Direction
Rewrite the listing below as a JSON list of strings with one string per line, leaving out blank lines. Begin at the first line of the listing and stop after the line that contains "will (162, 207).", including both ends.

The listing
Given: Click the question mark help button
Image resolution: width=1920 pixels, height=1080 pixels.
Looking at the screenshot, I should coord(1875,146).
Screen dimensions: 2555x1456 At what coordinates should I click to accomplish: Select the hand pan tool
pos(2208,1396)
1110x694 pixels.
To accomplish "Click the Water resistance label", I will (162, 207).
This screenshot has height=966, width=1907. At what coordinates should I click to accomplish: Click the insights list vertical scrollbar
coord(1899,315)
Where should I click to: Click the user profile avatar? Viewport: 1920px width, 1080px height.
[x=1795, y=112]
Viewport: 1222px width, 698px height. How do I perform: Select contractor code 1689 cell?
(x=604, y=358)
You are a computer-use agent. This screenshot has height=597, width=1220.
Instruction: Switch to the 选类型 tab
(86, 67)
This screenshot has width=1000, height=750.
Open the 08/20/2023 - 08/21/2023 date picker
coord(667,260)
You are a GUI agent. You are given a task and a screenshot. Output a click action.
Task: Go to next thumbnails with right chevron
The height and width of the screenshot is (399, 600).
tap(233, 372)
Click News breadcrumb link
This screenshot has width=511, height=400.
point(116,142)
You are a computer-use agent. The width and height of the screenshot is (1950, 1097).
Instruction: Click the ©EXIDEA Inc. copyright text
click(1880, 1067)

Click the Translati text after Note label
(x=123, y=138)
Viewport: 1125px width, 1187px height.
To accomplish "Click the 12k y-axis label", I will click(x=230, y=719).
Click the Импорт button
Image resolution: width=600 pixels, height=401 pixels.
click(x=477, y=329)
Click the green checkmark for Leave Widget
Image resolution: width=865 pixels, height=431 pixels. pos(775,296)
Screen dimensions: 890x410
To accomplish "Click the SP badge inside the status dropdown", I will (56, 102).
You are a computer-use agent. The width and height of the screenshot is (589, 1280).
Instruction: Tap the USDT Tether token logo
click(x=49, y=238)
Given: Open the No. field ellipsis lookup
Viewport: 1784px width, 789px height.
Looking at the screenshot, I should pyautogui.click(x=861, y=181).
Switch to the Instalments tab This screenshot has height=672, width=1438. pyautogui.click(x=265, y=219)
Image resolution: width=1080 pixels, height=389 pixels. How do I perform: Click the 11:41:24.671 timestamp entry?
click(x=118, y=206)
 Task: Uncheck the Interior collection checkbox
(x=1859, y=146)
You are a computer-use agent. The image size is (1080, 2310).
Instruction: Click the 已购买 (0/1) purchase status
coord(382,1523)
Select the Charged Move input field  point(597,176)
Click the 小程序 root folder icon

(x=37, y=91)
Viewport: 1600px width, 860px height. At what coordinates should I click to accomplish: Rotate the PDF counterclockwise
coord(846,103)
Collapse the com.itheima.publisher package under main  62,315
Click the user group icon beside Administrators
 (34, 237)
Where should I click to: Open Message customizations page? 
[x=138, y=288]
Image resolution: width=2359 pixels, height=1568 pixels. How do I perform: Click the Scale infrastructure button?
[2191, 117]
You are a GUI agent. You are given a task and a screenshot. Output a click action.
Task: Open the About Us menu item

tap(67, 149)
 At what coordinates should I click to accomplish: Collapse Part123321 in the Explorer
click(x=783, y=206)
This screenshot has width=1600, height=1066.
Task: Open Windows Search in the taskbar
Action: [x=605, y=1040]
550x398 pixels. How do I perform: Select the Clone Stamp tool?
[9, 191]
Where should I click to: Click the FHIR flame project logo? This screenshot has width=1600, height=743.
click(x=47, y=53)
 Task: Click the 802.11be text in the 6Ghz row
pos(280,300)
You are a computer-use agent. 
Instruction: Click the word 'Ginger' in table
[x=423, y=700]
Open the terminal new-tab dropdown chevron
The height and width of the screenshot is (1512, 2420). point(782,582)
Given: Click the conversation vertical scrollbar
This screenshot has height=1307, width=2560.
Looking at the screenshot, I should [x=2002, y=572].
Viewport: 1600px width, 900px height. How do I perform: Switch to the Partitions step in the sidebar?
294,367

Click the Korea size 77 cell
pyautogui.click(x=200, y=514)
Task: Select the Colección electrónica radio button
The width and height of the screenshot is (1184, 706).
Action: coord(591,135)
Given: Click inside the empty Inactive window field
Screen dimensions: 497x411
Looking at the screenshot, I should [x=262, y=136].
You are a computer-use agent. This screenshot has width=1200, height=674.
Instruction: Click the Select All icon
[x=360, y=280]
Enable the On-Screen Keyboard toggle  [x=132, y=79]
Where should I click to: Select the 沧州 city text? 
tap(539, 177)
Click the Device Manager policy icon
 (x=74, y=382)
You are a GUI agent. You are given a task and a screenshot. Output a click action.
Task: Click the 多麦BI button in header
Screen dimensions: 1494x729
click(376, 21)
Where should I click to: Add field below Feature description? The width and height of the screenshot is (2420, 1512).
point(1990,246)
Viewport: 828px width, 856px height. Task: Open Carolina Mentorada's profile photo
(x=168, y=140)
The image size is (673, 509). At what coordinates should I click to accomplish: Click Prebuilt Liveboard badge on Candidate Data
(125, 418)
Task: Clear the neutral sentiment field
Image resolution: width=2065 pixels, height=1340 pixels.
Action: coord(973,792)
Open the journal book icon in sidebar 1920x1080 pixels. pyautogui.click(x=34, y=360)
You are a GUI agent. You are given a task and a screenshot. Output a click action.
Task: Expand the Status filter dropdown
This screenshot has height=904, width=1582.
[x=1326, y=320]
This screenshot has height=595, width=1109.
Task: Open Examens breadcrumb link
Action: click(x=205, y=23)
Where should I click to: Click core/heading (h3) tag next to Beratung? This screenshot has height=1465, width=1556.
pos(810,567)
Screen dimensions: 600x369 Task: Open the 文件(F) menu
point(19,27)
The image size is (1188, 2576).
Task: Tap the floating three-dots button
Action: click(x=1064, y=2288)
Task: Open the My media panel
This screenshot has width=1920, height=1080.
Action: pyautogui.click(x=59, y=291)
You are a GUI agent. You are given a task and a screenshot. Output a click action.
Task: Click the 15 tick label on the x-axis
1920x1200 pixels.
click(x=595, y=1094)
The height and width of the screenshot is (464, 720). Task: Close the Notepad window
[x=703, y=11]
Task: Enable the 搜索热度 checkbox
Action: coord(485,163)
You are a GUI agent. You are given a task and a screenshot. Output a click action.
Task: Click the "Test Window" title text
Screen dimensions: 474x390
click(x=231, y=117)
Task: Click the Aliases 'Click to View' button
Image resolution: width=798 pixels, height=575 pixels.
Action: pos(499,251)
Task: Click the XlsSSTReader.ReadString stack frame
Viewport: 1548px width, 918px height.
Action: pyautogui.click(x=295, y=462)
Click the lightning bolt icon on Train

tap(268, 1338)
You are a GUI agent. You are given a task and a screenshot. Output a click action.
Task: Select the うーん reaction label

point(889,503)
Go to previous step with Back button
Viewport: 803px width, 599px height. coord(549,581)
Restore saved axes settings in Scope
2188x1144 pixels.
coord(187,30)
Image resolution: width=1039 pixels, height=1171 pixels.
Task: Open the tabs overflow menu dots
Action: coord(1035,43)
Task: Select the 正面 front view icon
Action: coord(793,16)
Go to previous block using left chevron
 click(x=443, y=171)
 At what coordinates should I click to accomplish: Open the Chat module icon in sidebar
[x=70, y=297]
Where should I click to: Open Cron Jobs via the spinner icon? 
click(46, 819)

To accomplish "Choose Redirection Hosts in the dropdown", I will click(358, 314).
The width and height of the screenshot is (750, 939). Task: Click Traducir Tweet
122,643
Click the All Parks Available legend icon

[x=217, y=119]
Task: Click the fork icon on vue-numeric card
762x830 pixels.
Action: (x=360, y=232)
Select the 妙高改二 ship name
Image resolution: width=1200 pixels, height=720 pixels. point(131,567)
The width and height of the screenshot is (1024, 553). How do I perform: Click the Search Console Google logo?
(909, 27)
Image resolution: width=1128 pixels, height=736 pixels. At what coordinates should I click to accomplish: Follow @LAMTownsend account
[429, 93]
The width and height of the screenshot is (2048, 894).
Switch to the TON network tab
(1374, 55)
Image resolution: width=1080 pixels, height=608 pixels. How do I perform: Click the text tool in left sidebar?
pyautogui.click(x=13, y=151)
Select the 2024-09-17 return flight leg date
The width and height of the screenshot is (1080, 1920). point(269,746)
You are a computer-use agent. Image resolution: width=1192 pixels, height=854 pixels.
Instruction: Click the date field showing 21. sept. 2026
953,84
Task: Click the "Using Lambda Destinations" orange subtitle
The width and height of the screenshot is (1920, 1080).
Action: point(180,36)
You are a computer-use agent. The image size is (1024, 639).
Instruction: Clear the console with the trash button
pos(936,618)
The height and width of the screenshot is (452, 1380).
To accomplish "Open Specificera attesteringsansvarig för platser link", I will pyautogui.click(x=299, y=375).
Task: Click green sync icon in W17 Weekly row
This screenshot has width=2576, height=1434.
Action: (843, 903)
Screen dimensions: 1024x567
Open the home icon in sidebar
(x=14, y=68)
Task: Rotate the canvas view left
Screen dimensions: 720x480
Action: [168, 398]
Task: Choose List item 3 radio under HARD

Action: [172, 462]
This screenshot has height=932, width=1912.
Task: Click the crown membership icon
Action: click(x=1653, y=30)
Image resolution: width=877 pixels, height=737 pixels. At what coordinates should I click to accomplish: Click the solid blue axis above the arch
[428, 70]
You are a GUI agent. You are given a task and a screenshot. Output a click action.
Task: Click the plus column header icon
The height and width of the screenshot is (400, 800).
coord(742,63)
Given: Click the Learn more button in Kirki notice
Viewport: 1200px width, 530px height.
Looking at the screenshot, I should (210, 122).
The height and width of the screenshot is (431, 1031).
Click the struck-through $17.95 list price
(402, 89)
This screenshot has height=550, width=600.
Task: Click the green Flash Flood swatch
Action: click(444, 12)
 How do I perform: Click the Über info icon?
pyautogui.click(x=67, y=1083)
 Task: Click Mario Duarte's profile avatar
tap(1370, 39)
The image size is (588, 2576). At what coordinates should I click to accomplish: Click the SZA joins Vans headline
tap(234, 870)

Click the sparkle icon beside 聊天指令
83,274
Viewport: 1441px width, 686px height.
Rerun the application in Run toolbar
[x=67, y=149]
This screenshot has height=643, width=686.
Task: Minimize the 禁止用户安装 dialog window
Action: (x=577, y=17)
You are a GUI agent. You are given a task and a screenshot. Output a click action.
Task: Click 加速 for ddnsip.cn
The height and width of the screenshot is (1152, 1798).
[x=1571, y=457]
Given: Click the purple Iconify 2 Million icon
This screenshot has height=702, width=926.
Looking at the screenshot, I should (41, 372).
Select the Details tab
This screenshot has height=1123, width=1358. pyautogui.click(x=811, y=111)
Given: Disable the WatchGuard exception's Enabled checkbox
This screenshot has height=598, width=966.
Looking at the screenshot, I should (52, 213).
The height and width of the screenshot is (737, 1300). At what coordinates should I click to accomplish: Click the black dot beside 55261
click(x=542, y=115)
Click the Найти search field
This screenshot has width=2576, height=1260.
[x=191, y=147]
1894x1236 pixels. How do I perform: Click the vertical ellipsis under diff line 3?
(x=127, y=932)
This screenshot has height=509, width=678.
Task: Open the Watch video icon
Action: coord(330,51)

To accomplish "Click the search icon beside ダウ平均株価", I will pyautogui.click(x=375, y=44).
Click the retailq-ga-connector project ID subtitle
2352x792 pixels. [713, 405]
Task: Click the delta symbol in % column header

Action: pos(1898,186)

Result for this exercise
[
  "Given: Click the question mark help button",
  "Image resolution: width=1920 pixels, height=1080 pixels.",
  "Looking at the screenshot, I should coord(1875,146).",
  "Screen dimensions: 2555x1456 At what coordinates should I click to accomplish: Select the hand pan tool",
  "pos(2208,1396)",
  "1110x694 pixels.",
  "To accomplish \"Click the Water resistance label\", I will (162, 207)."
]